# Your goal
Every word of the listing should be reproduced without alteration.

******************************

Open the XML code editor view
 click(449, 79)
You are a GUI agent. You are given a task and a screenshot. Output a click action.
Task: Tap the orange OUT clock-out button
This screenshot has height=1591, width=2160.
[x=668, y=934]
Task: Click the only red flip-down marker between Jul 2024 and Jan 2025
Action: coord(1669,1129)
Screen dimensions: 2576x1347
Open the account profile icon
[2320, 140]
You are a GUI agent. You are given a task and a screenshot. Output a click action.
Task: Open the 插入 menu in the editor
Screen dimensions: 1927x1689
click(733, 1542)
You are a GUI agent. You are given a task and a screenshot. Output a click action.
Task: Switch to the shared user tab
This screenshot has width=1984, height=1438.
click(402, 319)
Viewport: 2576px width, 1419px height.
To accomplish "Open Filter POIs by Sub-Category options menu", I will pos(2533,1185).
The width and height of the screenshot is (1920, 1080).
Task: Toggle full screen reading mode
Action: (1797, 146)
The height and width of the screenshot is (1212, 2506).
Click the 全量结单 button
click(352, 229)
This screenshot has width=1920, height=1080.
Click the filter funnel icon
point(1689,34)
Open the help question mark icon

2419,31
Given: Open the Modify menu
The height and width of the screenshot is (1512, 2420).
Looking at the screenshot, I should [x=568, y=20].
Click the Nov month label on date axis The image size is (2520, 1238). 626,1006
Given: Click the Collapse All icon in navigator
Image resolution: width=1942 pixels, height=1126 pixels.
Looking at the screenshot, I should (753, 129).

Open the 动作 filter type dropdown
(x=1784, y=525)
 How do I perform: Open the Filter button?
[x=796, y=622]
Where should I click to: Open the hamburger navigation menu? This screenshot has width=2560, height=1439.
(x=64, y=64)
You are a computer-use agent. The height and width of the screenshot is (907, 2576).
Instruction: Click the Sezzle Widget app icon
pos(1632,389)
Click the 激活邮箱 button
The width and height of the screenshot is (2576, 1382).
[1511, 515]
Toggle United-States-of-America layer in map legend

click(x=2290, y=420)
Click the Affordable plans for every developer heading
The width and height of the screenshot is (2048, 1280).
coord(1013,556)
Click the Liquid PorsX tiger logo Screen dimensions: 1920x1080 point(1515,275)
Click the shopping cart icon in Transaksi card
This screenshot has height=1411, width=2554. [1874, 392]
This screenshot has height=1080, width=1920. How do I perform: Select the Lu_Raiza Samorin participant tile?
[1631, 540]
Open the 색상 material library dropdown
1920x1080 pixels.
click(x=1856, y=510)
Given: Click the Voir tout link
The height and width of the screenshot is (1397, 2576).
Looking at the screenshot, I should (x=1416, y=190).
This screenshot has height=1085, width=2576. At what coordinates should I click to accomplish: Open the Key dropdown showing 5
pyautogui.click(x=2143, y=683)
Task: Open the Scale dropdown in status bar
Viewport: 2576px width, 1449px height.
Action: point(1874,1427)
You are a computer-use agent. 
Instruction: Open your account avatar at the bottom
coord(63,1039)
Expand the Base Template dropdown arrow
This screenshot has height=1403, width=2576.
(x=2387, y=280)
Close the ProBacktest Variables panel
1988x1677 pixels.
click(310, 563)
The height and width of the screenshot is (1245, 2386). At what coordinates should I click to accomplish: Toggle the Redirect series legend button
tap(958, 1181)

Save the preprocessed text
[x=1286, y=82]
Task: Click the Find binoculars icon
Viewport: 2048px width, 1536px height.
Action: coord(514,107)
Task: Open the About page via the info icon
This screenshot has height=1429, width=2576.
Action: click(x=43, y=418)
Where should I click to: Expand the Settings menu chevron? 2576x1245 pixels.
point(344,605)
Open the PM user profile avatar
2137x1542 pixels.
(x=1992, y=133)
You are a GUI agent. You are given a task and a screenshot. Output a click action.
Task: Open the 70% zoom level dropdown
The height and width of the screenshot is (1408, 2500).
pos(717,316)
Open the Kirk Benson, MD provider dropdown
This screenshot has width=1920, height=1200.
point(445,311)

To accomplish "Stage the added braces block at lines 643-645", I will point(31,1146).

******************************

# Reply to the task
Open the XML code editor view
 click(449, 79)
You are a GUI agent. You are given a task and a screenshot. Output a click action.
Task: Tap the orange OUT clock-out button
This screenshot has height=1591, width=2160.
[x=668, y=934]
Task: Click the only red flip-down marker between Jul 2024 and Jan 2025
Action: coord(1669,1129)
Screen dimensions: 2576x1347
Open the account profile icon
[2320, 140]
You are a GUI agent. You are given a task and a screenshot. Output a click action.
Task: Open the 插入 menu in the editor
Screen dimensions: 1927x1689
click(733, 1542)
You are a GUI agent. You are given a task and a screenshot. Output a click action.
Task: Switch to the shared user tab
This screenshot has width=1984, height=1438.
click(402, 319)
Viewport: 2576px width, 1419px height.
To accomplish "Open Filter POIs by Sub-Category options menu", I will pos(2533,1185).
The width and height of the screenshot is (1920, 1080).
Task: Toggle full screen reading mode
Action: (1797, 146)
The height and width of the screenshot is (1212, 2506).
Click the 全量结单 button
click(352, 229)
This screenshot has width=1920, height=1080.
Click the filter funnel icon
point(1689,34)
Open the help question mark icon

2419,31
Given: Open the Modify menu
The height and width of the screenshot is (1512, 2420).
Looking at the screenshot, I should [x=568, y=20].
Click the Nov month label on date axis The image size is (2520, 1238). 626,1006
Given: Click the Collapse All icon in navigator
Image resolution: width=1942 pixels, height=1126 pixels.
Looking at the screenshot, I should (753, 129).

Open the 动作 filter type dropdown
(x=1784, y=525)
 How do I perform: Open the Filter button?
[x=796, y=622]
Where should I click to: Open the hamburger navigation menu? This screenshot has width=2560, height=1439.
(x=64, y=64)
You are a computer-use agent. The height and width of the screenshot is (907, 2576).
Instruction: Click the Sezzle Widget app icon
pos(1632,389)
Click the 激活邮箱 button
The width and height of the screenshot is (2576, 1382).
[1511, 515]
Toggle United-States-of-America layer in map legend

click(x=2290, y=420)
Click the Affordable plans for every developer heading
The width and height of the screenshot is (2048, 1280).
coord(1013,556)
Click the Liquid PorsX tiger logo Screen dimensions: 1920x1080 point(1515,275)
Click the shopping cart icon in Transaksi card
This screenshot has height=1411, width=2554. [1874, 392]
This screenshot has height=1080, width=1920. How do I perform: Select the Lu_Raiza Samorin participant tile?
[1631, 540]
Open the 색상 material library dropdown
1920x1080 pixels.
click(x=1856, y=510)
Given: Click the Voir tout link
The height and width of the screenshot is (1397, 2576).
Looking at the screenshot, I should (x=1416, y=190).
This screenshot has height=1085, width=2576. At what coordinates should I click to accomplish: Open the Key dropdown showing 5
pyautogui.click(x=2143, y=683)
Task: Open the Scale dropdown in status bar
Viewport: 2576px width, 1449px height.
Action: point(1874,1427)
You are a computer-use agent. 
Instruction: Open your account avatar at the bottom
coord(63,1039)
Expand the Base Template dropdown arrow
This screenshot has height=1403, width=2576.
(x=2387, y=280)
Close the ProBacktest Variables panel
1988x1677 pixels.
click(310, 563)
The height and width of the screenshot is (1245, 2386). At what coordinates should I click to accomplish: Toggle the Redirect series legend button
tap(958, 1181)

Save the preprocessed text
[x=1286, y=82]
Task: Click the Find binoculars icon
Viewport: 2048px width, 1536px height.
Action: coord(514,107)
Task: Open the About page via the info icon
This screenshot has height=1429, width=2576.
Action: click(x=43, y=418)
Where should I click to: Expand the Settings menu chevron? 2576x1245 pixels.
point(344,605)
Open the PM user profile avatar
2137x1542 pixels.
(x=1992, y=133)
You are a GUI agent. You are given a task and a screenshot. Output a click action.
Task: Open the 70% zoom level dropdown
The height and width of the screenshot is (1408, 2500).
pos(717,316)
Open the Kirk Benson, MD provider dropdown
This screenshot has width=1920, height=1200.
point(445,311)

To accomplish "Stage the added braces block at lines 643-645", I will point(31,1146).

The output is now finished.